Krytyk kulinarny i dziennikarz, Robert Makłowicz został niedawno ambasadorem akcji „COVID zabija- zaszczep się”, która ma promować szczepienia przeciw COVID-19. W rozmowie z Plejadą przekazał swoją opinię na temat procesu szczepień w Polsce i „afery szczepionkowej”.

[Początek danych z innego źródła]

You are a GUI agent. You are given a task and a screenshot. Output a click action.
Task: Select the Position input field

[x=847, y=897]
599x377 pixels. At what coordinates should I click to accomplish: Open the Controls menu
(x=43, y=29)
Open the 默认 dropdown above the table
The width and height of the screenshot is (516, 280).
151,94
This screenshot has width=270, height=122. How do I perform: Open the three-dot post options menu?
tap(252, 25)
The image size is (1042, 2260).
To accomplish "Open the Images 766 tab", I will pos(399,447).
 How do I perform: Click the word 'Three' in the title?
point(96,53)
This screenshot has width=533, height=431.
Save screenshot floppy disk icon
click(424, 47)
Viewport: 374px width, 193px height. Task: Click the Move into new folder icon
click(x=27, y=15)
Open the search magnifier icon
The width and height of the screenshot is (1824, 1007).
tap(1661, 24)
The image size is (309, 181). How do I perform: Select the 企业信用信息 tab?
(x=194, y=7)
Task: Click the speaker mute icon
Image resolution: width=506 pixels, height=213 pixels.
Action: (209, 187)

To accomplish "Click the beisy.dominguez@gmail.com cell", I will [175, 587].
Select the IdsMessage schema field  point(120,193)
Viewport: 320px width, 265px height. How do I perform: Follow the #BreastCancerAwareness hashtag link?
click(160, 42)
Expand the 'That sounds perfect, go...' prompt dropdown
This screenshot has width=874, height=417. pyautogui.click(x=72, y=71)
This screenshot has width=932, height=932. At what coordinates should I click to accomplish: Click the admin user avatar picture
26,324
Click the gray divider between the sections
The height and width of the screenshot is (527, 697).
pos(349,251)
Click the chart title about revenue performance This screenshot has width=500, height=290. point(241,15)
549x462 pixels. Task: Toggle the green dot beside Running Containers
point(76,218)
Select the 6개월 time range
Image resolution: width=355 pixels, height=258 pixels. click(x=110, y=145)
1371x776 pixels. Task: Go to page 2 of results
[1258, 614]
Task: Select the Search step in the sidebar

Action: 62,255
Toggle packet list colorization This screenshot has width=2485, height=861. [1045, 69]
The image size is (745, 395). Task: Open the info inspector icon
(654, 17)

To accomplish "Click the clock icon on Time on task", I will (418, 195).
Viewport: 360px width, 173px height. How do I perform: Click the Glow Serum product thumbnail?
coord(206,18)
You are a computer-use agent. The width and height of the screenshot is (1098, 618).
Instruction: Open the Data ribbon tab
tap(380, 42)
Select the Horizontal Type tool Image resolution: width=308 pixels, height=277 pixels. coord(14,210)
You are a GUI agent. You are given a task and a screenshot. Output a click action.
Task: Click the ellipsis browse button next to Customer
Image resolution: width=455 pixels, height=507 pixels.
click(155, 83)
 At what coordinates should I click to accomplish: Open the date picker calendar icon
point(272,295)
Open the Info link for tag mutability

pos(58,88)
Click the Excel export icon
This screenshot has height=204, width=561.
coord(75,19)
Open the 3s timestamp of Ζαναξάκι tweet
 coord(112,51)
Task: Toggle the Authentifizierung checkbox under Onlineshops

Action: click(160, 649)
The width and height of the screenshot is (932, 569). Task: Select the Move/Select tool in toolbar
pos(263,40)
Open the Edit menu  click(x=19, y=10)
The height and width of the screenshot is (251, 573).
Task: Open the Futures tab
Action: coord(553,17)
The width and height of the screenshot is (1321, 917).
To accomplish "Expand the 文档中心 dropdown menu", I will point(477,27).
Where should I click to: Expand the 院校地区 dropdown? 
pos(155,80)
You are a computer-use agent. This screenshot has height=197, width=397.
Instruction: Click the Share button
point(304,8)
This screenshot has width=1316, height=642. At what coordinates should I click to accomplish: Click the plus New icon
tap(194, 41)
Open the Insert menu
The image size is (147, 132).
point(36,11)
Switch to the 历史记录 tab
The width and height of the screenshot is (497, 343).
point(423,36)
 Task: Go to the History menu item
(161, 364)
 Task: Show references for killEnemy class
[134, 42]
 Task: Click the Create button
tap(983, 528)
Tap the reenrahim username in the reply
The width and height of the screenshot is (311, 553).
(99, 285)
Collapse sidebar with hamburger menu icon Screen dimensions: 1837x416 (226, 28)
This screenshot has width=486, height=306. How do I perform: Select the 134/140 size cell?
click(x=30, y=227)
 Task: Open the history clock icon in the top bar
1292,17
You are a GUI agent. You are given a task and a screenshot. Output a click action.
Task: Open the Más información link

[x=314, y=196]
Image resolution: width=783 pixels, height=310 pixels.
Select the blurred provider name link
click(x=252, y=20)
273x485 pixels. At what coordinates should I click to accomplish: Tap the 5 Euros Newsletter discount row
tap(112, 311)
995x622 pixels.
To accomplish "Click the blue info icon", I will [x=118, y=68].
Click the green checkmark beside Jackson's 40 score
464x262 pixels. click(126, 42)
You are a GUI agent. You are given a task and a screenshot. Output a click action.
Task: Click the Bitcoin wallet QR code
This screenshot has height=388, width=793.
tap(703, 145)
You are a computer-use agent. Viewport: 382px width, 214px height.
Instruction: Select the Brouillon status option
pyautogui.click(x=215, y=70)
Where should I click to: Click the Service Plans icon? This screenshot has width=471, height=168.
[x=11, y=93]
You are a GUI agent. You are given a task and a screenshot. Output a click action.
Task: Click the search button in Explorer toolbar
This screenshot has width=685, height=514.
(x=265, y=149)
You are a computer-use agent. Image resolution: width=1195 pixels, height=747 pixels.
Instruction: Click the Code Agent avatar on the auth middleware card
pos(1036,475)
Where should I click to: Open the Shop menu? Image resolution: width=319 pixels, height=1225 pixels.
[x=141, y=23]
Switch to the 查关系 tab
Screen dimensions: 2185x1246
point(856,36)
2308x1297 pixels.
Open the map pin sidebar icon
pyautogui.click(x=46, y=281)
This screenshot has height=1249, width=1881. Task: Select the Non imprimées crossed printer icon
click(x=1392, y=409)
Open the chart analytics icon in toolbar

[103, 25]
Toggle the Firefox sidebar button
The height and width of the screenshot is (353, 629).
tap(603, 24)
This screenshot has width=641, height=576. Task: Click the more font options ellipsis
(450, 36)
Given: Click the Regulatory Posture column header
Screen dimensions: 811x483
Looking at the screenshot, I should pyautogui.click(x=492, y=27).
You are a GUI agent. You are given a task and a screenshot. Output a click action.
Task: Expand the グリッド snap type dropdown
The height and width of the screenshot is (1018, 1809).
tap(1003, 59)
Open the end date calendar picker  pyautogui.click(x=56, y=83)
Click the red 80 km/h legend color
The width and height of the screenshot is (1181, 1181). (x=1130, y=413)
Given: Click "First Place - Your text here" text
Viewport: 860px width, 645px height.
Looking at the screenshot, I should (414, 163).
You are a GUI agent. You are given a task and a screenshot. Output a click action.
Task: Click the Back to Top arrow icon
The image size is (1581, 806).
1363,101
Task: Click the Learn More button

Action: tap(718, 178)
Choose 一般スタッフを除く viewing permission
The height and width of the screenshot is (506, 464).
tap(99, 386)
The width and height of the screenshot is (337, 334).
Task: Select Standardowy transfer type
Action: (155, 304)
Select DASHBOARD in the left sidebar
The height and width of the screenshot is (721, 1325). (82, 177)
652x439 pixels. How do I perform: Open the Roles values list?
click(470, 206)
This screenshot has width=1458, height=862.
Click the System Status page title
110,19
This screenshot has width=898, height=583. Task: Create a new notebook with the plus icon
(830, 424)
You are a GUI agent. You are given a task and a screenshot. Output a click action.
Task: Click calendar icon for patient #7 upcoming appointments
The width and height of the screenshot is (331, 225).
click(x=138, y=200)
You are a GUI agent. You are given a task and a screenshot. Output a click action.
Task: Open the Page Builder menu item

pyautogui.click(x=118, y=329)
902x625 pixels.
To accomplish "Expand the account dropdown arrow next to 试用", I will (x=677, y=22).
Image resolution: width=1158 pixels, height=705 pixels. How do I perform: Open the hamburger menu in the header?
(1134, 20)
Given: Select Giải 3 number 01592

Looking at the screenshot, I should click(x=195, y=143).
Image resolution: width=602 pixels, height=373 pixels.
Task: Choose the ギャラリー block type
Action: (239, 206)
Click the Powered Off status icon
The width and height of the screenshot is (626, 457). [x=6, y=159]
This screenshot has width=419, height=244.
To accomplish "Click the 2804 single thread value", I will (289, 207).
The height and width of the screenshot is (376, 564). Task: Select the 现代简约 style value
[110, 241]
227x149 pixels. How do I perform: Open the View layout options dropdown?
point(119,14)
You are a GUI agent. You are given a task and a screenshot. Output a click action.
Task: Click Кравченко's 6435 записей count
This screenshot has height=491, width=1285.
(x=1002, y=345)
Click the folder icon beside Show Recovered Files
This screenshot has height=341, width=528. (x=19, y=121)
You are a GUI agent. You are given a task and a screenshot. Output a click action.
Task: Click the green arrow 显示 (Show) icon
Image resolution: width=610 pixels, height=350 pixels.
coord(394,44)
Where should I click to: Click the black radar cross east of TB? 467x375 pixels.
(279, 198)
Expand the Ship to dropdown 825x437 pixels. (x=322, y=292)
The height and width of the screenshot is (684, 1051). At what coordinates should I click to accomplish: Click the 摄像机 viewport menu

Robert Makłowicz niedawno zdradził, że został ambasadorem akcji edukacyjno-informacyjnej „COVID zabija- zaszczep się”, która zorganizowana jest ze współpracy ze Śląskim Uniwersytetem Medycznym. W rozmowie z Plejadą zaznaczył jednak, że wciąż cierpliwie czeka na swoją kolej, jednak ma nadzieję, że nadejdzie to stosunkowo szybko.
„Nie mam ustalonej daty, nikt mi tego nie mówił. Jeżeli będę miał taką możliwość, to pójdę i się zaszczepię, jednak myślę, że to powinno być zgodne z jakimś harmonogramem, tak jak powinno się to odbywać. Najpierw służba zdrowia, potem ludzie w podeszłym wieku, czy też z chorobami współistniejącymi, a potem reszta.”
-tłumaczył krytyk kulinarny. Został zapytany również o zdanie na temat głośnego teraz tematu szczepień artystów, którzy otrzymali preparat poza kolejnością, przed medykami.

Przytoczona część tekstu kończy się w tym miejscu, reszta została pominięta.